> [Material to process]:
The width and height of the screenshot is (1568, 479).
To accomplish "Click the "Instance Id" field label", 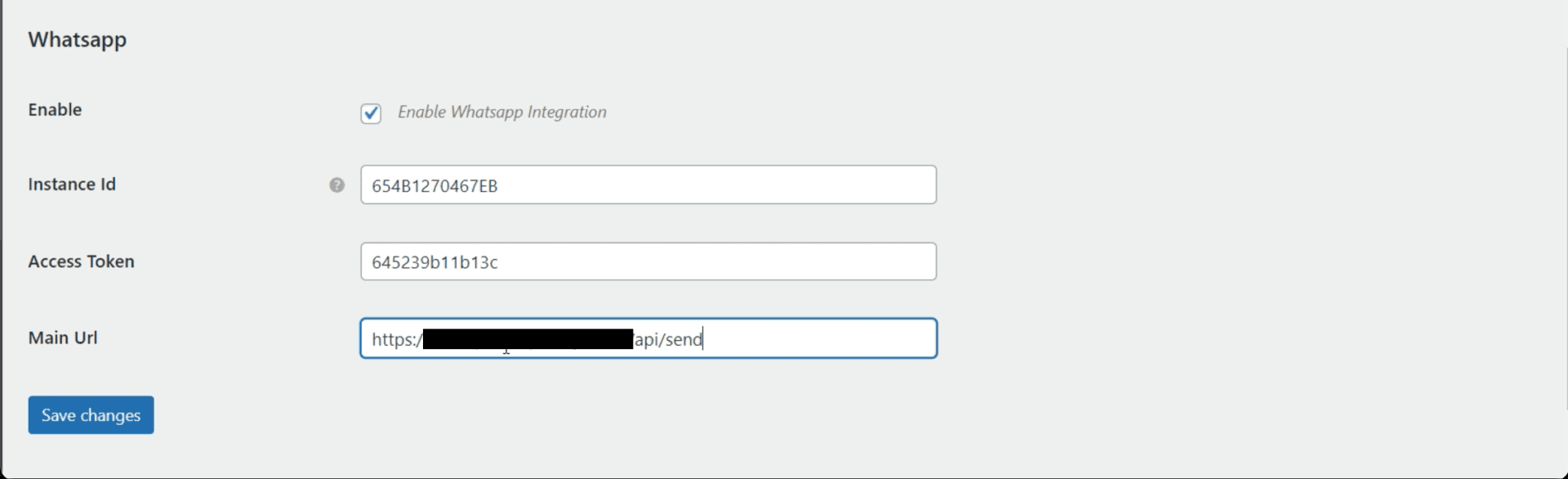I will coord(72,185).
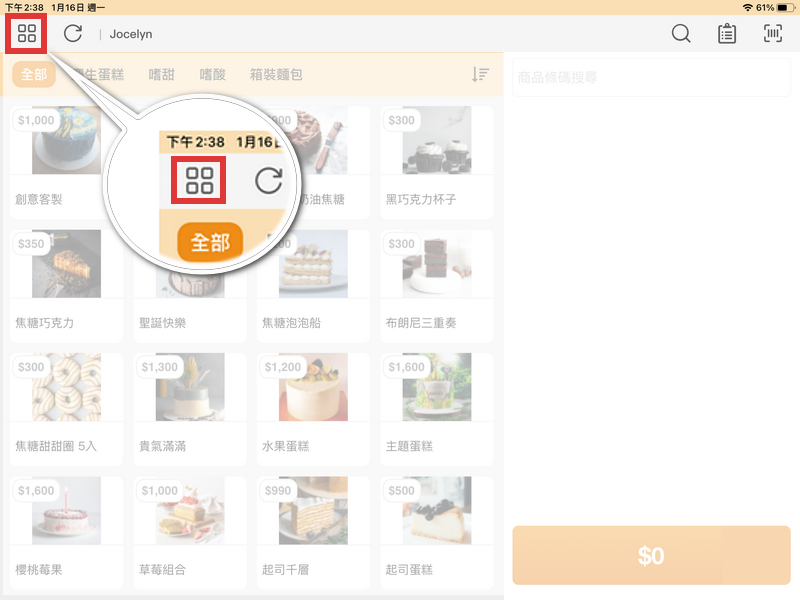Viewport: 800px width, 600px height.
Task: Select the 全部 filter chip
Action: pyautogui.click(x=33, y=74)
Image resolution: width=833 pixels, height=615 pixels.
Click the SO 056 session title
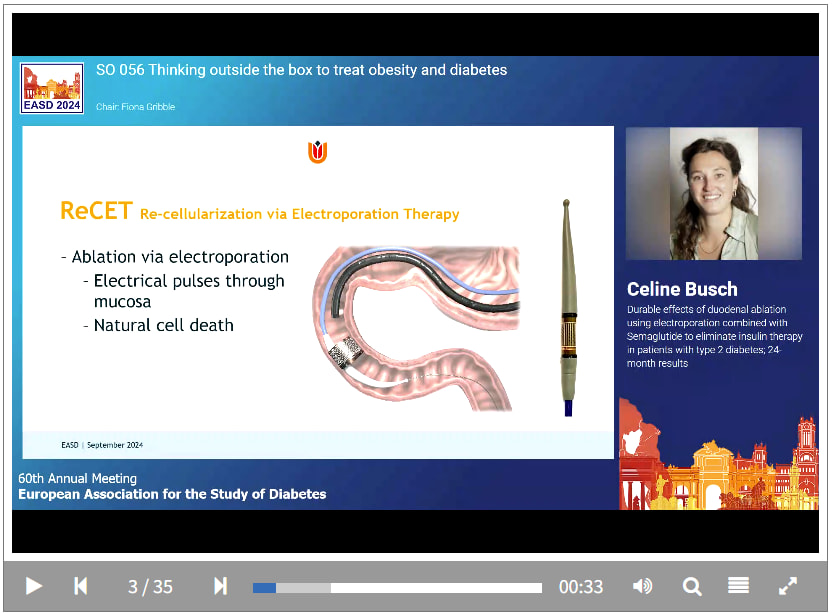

> [Work request]: Please restate, word for word, the lines from the one with "Image resolution: width=833" through the final line of the material, both included, and omit the pictures.

> [Exercise answer]:
Image resolution: width=833 pixels, height=615 pixels.
Click the SO 056 session title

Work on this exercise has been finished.